- STATED TASK
Reproduce the records below line for line, without changing a word, and omit the pictures.

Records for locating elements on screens
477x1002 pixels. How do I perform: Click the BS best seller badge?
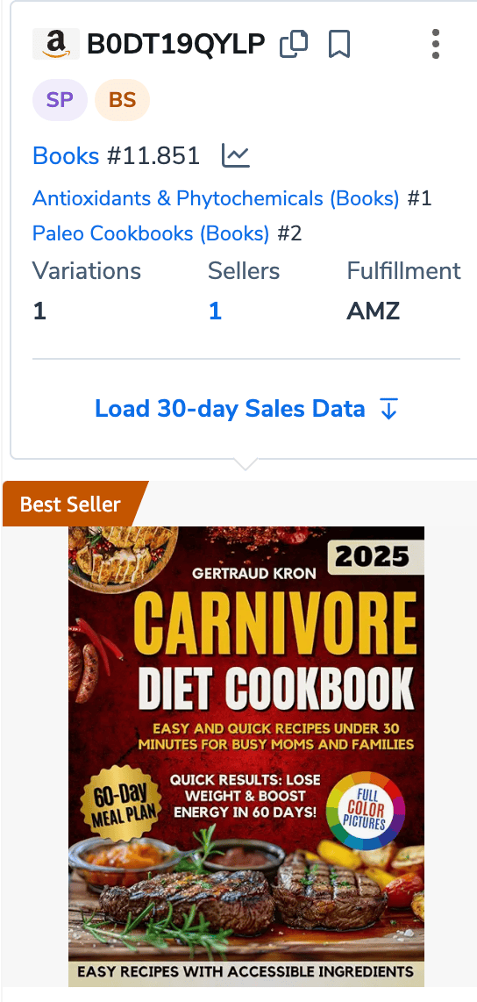click(122, 100)
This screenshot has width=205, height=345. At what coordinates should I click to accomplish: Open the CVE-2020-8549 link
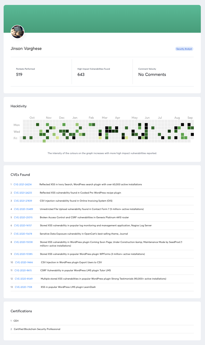pos(24,279)
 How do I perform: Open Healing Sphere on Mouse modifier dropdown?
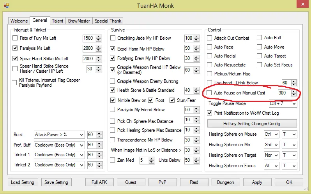[271, 134]
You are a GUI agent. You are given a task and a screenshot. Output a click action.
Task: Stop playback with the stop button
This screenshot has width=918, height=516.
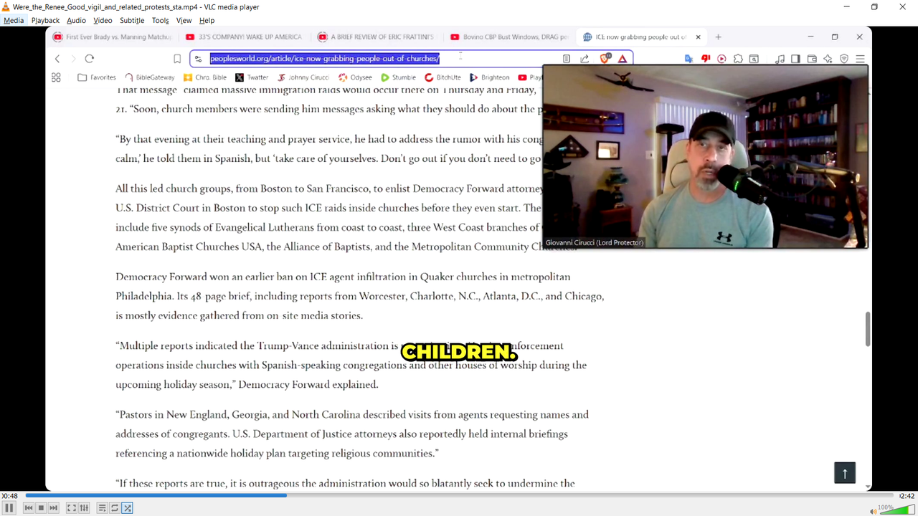[x=41, y=508]
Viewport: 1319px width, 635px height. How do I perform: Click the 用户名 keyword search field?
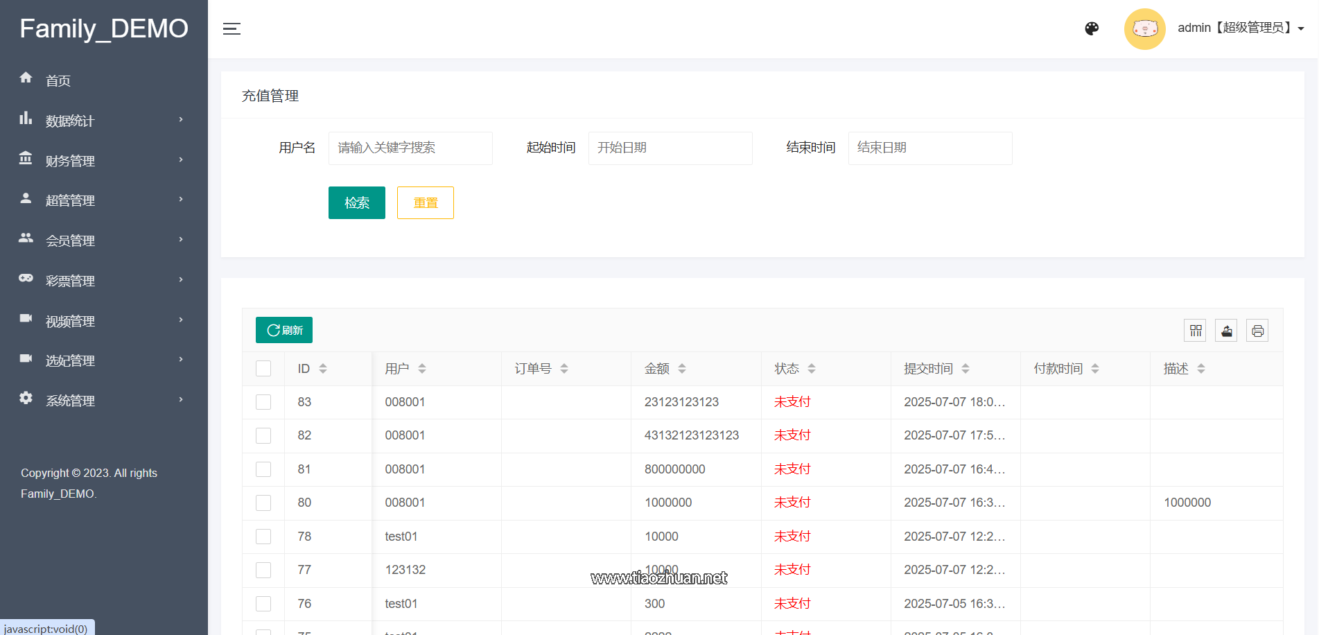click(x=410, y=148)
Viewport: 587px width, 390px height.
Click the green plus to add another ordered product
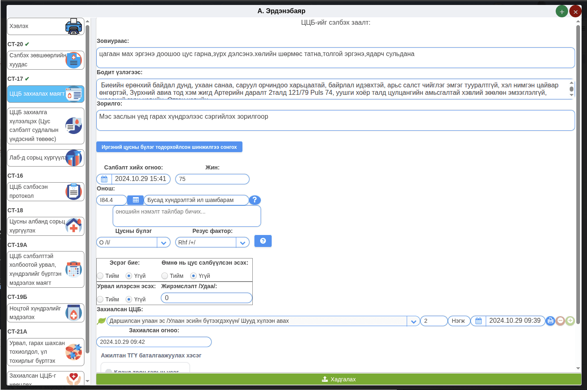569,321
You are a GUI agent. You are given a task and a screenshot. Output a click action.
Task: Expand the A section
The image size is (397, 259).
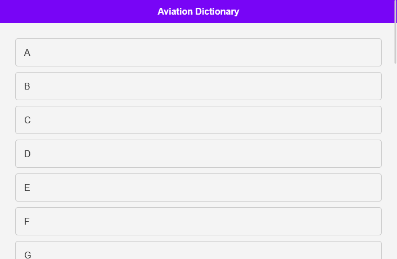[x=198, y=52]
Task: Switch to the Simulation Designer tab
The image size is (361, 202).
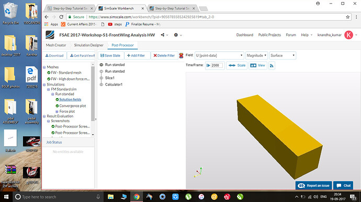Action: point(88,45)
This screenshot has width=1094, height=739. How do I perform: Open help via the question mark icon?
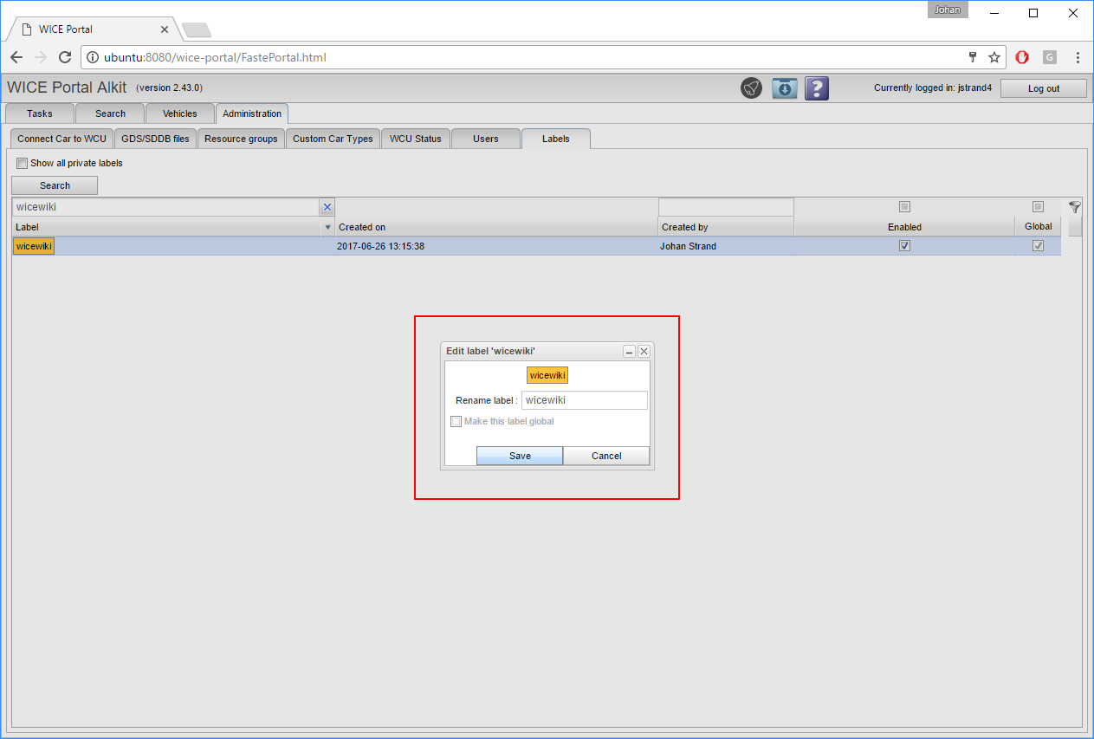817,88
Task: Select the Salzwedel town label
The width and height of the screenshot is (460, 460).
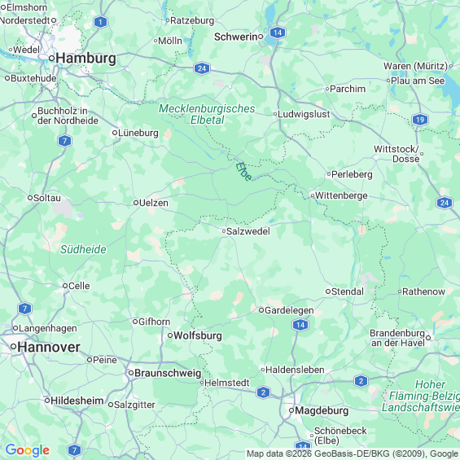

- RESPONSE TO THE TASK
477x1002 pixels. How do I perform: Click the BS best seller badge?
click(122, 100)
This screenshot has width=205, height=345. At what coordinates should I click to accomplish: Open the CVE-2020-8549 link
pos(24,279)
 How do I perform: Open Healing Sphere on Mouse modifier dropdown?
[271, 134]
You are a GUI agent. You are given a task and a screenshot. Output a click action.
Task: Stop playback with the stop button
This screenshot has width=918, height=516.
[x=41, y=508]
Viewport: 1319px width, 635px height. How do I perform: Click the 用户名 keyword search field?
click(x=410, y=148)
Viewport: 587px width, 390px height.
Click the green plus to add another ordered product
569,321
You are a GUI agent. You are given a task and a screenshot. Output a click action.
Task: Expand the A section
The image size is (397, 259).
[x=198, y=52]
Task: Switch to the Simulation Designer tab
The image size is (361, 202).
Action: point(88,45)
This screenshot has width=1094, height=739. How do I perform: Open help via the question mark icon?
817,88
Task: Select the Salzwedel town label
The width and height of the screenshot is (460, 460).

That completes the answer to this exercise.